Cats are picky and often prefer crunchy dry kibble; but the best is homemade, raw and/or lightly cooked. There are frozen, freeze-dried, baked and canned cat foods, many organically certified, which are better than most of the pet foods being sold in grocery stores, big-box pet stores and far too many veterinary hospitals. Here is a list of some of the better cat-food manufacturers: Evanger's, PetGuard, Merrick, Natura's Evo, Castor & Pollux and Stella & Chewy's. Visit your local health store and ask them. You may find a local provider of good cat food, raw or cooked. Remember, when transitioning to a new diet, accomplish it slowly over five to seven days, beginning with just a morsel of the new food. This will enable the animal's digestive system to adjust.
M.K., Naples, FL
May 01, 2010
This is to the lady with the Pekingese that was difficult to potty train.
We acquired a poodle puppy who, as he grew, wouldn''t housebreak. We also had a 2-year-old son I was potty training. Between the two, I was tearing my hair out in frustration. Finally, the day came that I became angry and I put the dog on a leash and walked for blocks and blocks. I came home calm and discovered I enjoyed the walk. Thereafter, I walked the dog daily and achieved two things: 1) the dog became housebroken; and 2) I lost weight and firmed up. No crates or newspapers, just walking the dog every day. My 2-year-old boy took longer, but he eventually got it right, too. Life was good.

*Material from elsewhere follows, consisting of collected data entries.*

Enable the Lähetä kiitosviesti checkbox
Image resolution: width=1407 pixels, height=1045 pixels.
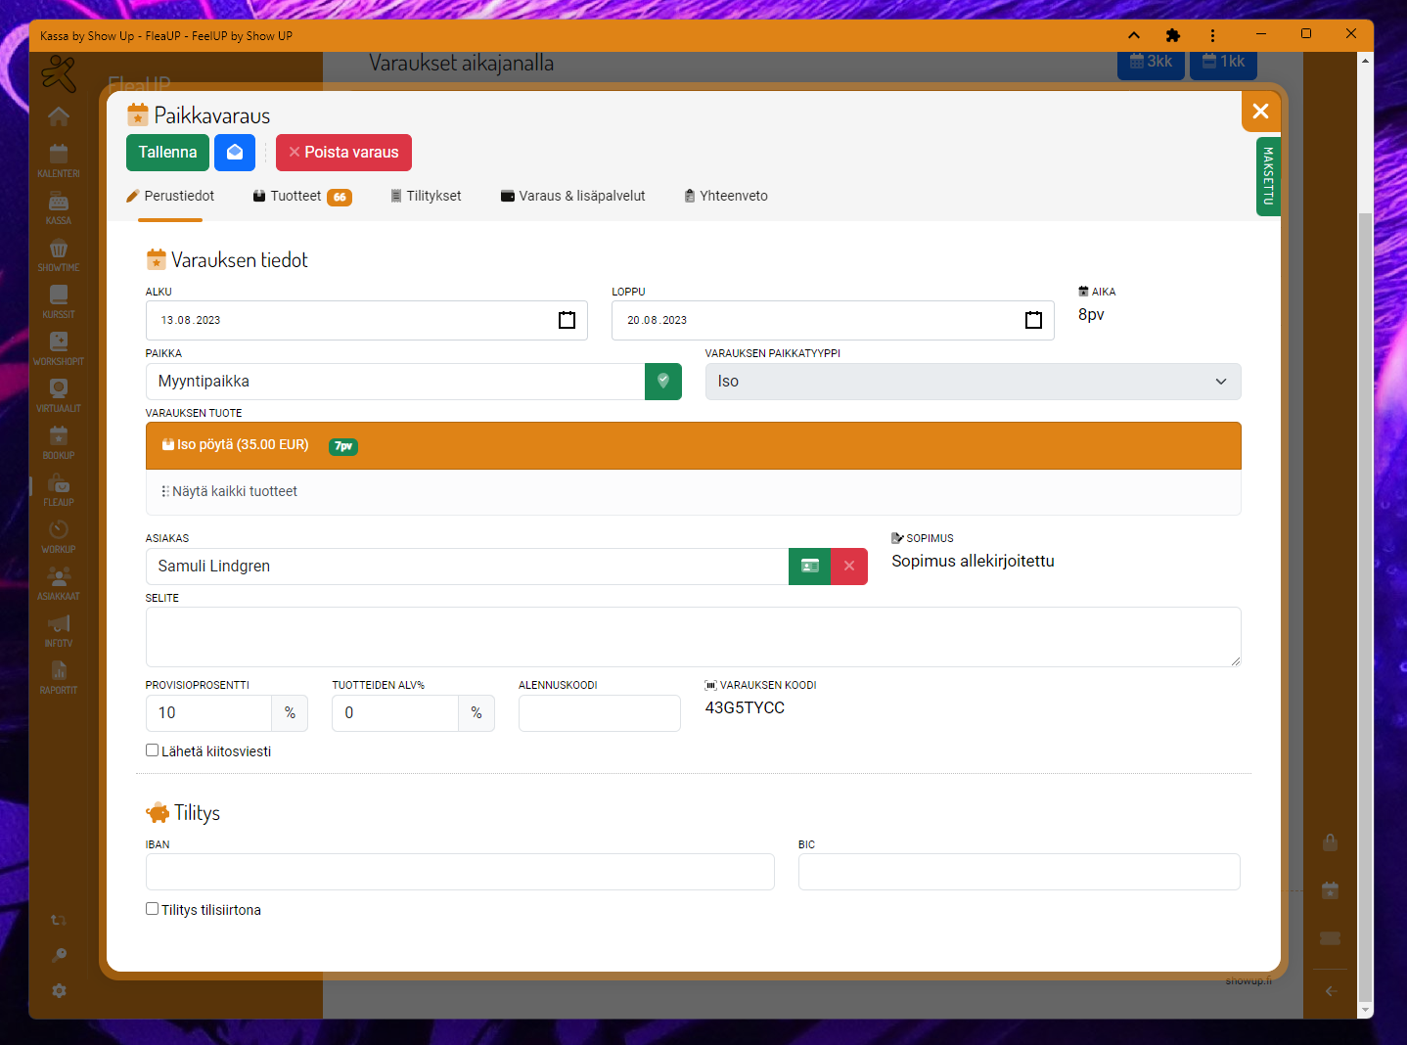point(153,750)
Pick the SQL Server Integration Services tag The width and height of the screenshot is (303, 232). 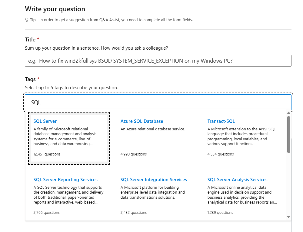[x=154, y=179]
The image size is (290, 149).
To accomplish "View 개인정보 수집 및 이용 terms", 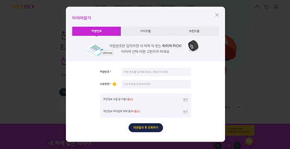I will click(185, 99).
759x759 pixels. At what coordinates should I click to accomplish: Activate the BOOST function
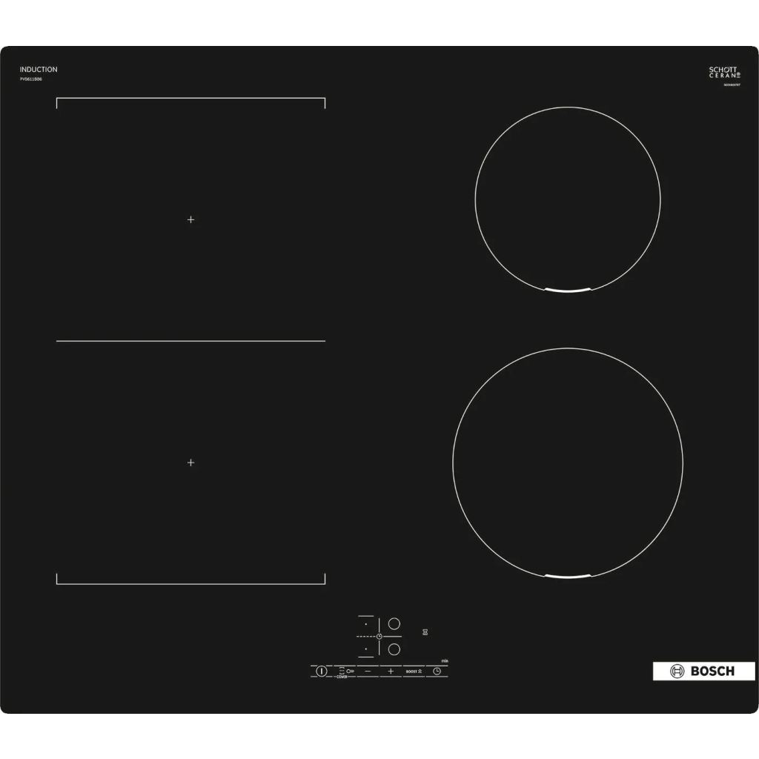coord(414,671)
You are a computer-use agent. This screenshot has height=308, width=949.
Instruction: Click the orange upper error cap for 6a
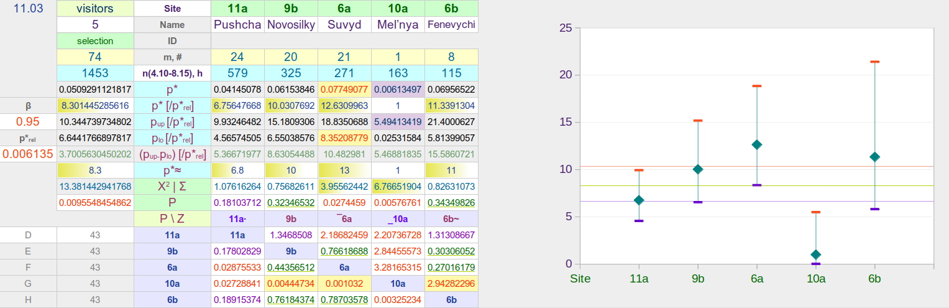pos(757,86)
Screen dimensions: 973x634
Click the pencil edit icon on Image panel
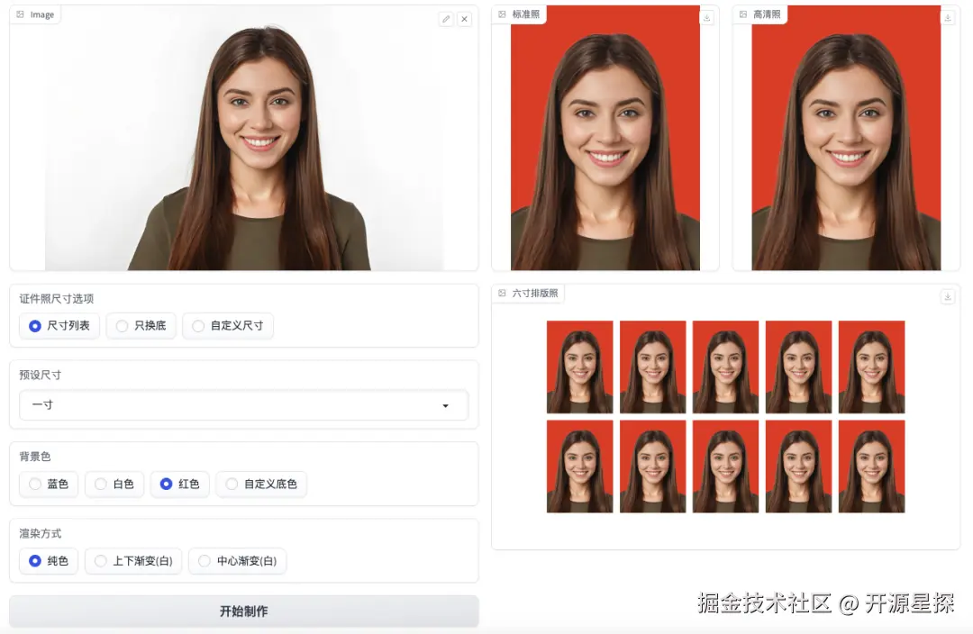(x=446, y=19)
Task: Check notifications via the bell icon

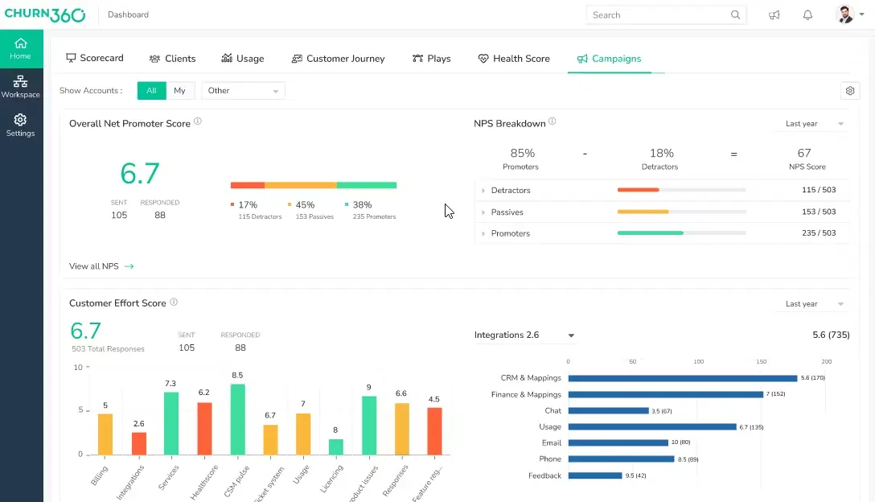Action: point(807,14)
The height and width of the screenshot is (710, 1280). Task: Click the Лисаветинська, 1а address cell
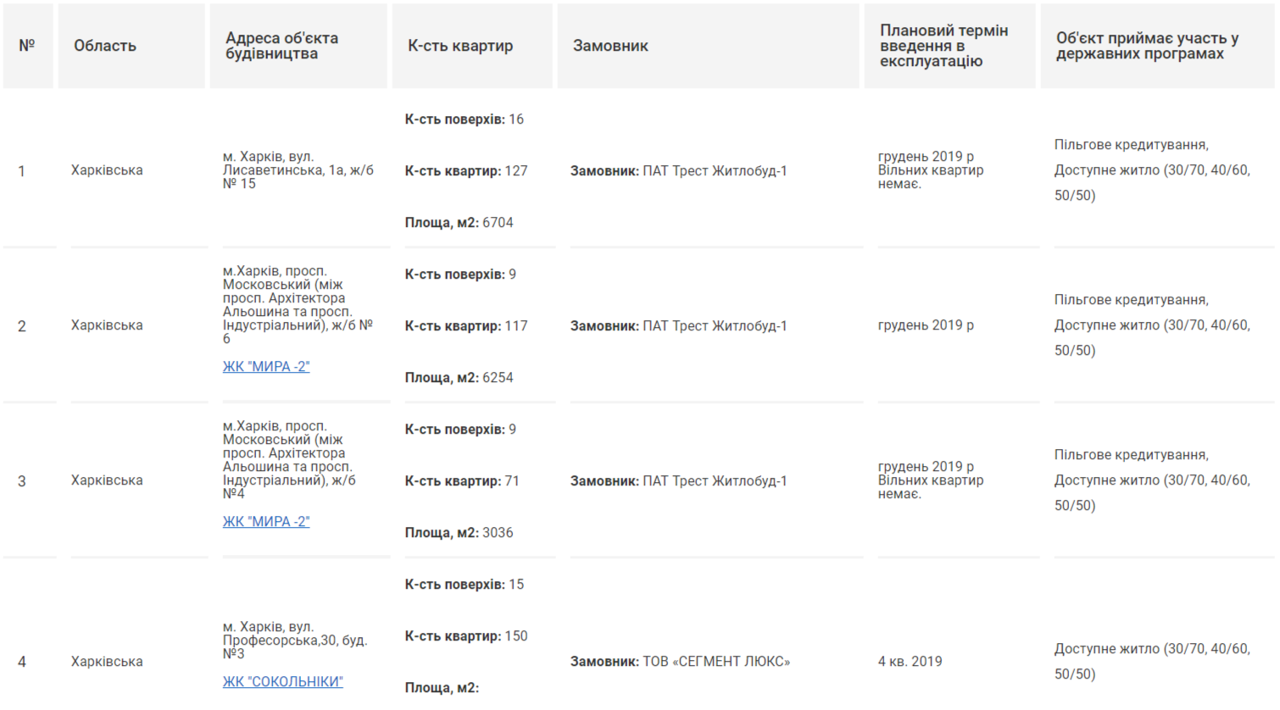(x=298, y=170)
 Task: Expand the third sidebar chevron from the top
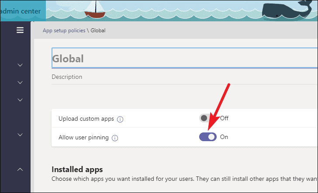click(20, 100)
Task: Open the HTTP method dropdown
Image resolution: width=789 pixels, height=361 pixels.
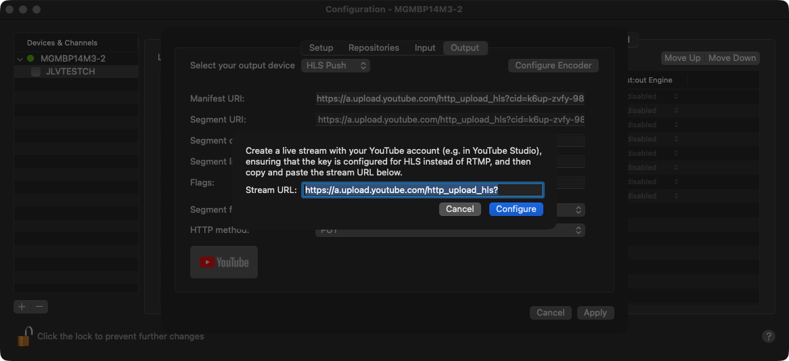Action: 450,230
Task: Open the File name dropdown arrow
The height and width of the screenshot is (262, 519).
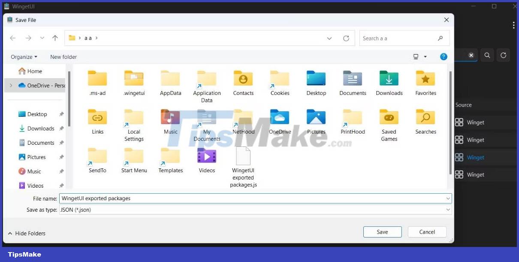Action: (448, 198)
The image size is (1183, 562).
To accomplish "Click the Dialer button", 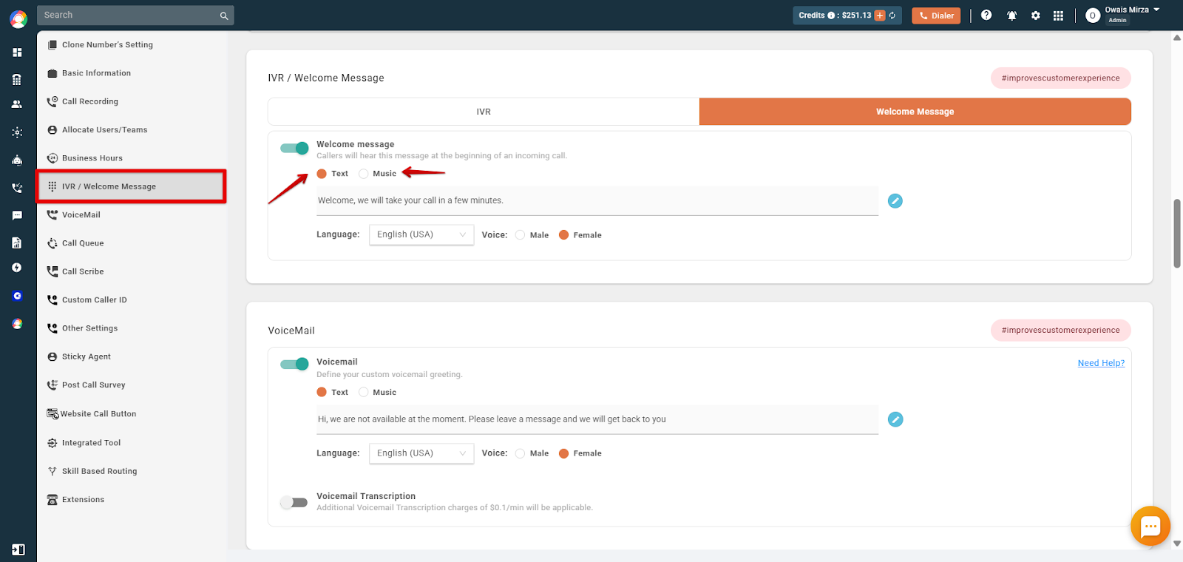I will coord(936,16).
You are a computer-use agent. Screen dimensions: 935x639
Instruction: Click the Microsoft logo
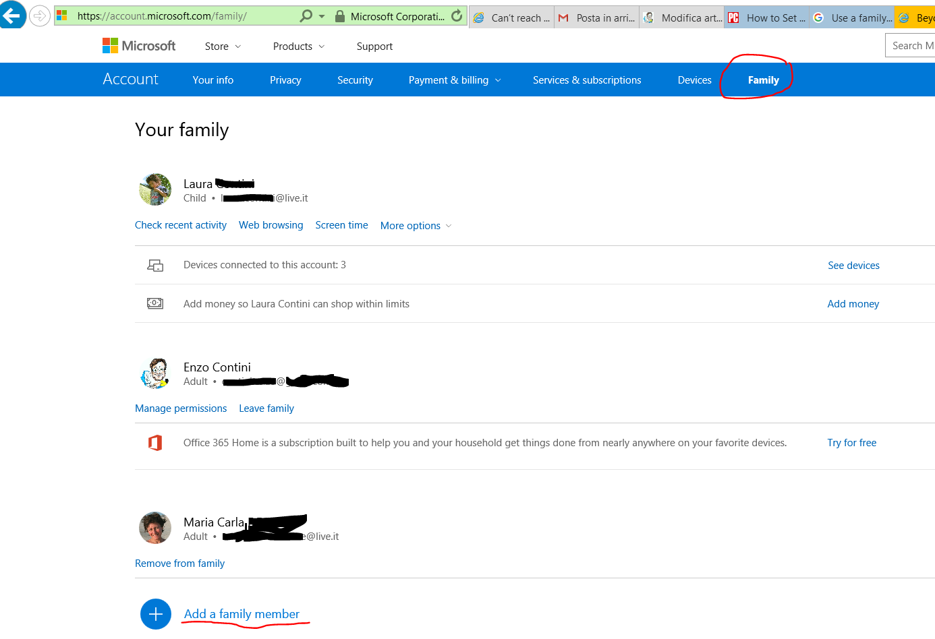click(x=139, y=46)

M.K., Naples, FL May 02, 2010
Many readers with house-soiling dogs will appreciate your experiences and learn from what you had to go through to find a solution. Yes, get out and walk the dog on a regular basis. Dogs aren''t potted plants to keep indoors all the time. Getting out is good for you and your dog, both mentally and physically. Stimulated by the outdoors, dogs'' internal systems get fired up, especially the circulatory and digestive systems. I always take my dogs out for a long walk (even in winter) about a half-hour before their regular meal. Irregularity fosters toilet irregularities.